On December 31, 2015, the television network Toku was launched, replacing the Funimation Channel. It aired many anime and live action titles from the Media Blasters catalog, such as Juden Chan, Ladies versus Butlers!, and Rio: Rainbow Gate! They were the main anime provider for the network. Media Blasters later revealed Blu-ray releases of retro ecchi comedies such as Jungle De Ikou! in 2020. Eiken and Grenadier was added on Tubi.

==Divisions==
===Anime Works===
Anime Works is the division used for the bulk of the company's anime titles. Some of the series released under this imprint include Magic Knight Rayearth, Rurouni Kenshin, The King of Braves GaoGaiGar, Berserk, and Blade of the Immortal. The imprint also produced two original series with Yasuomi Umetsu, those being Kite Liberator and Mezzo Forte.

===Kitty Media===

Kitty Media specializes in adult anime (hentai) and pornographic films. The division also specializes in films and anime series that contain scenes of rape and graphic sexuality. Its first release, and the first release by Media Blasters as a whole, was Rei-Lan: Orchid Emblem. Media Blasters also publishes both hentai and yaoi manga under this imprint. It has also released several titles formerly released by Central Park Media's Anime 18 imprint.

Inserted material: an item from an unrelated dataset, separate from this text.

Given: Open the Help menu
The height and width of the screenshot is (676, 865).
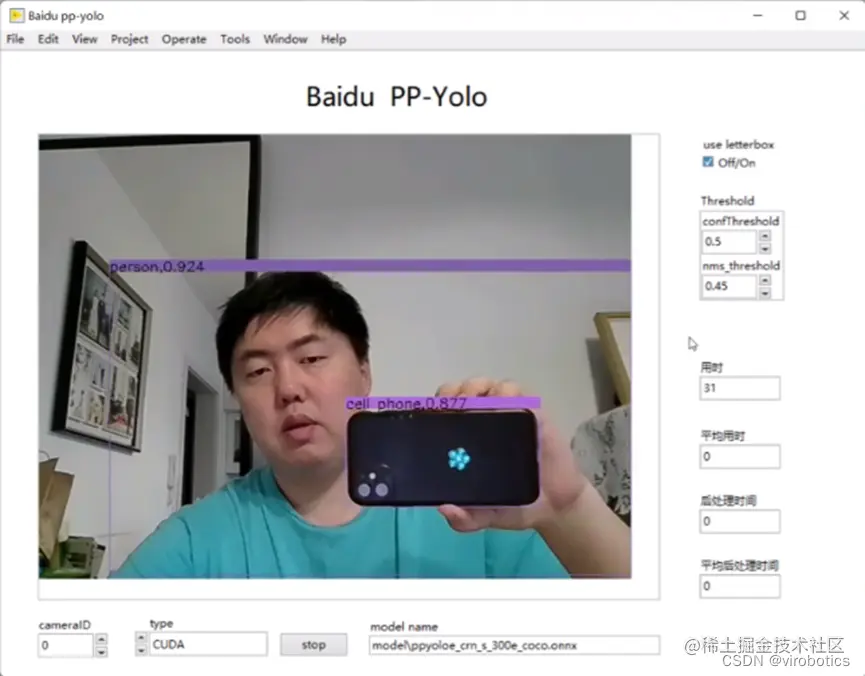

In 2011, they entered a licensing partnership with Fakku to stream select titles, starting with Immoral Sisters. In 2017, they were acquired by Fakku for digital distribution, while physical distribution was maintained by Media Blasters. In late 2020 however, CEO of Fakku Jacob Grady announced in the official forums of Fakku that they have indefinitely deprioritized video streaming of Kitty Media adult anime because of distribution and copyright issues, causing some titles to be removed from the site. As of January 2023, Kitty Media is no longer part of Fakku after its nearly six year, unsuccessful venture in legal adult anime video streaming, giving Media Blasters back full control of the adult label.

===Tokyo Shock===
The Tokyo Shock division covers live action movies and television series from Japan and other Asian markets, such as several notable films from Toho Co. Ltd and Shaw Brothers (HK) Ltd.

===Shriek Show===
The Shriek Show division handled distribution of obscure horror and exploitation films. This division and the Fresh Meat line were discontinued in 2013.

====Fresh Meat====
The Fresh Meat line was a part of the Shriek Show division that handled horror films from new directors.

===Fever Dreams===
The Fever Dreams division specializes in original films. The company focused heavily on this division in 2013.

===Guilty Pleasures===
The Guilty Pleasures division specialized in releasing B-tier cult-classic films. This division was discontinued in 2013, but the company decided to start re-releasing some of its titles in 2021.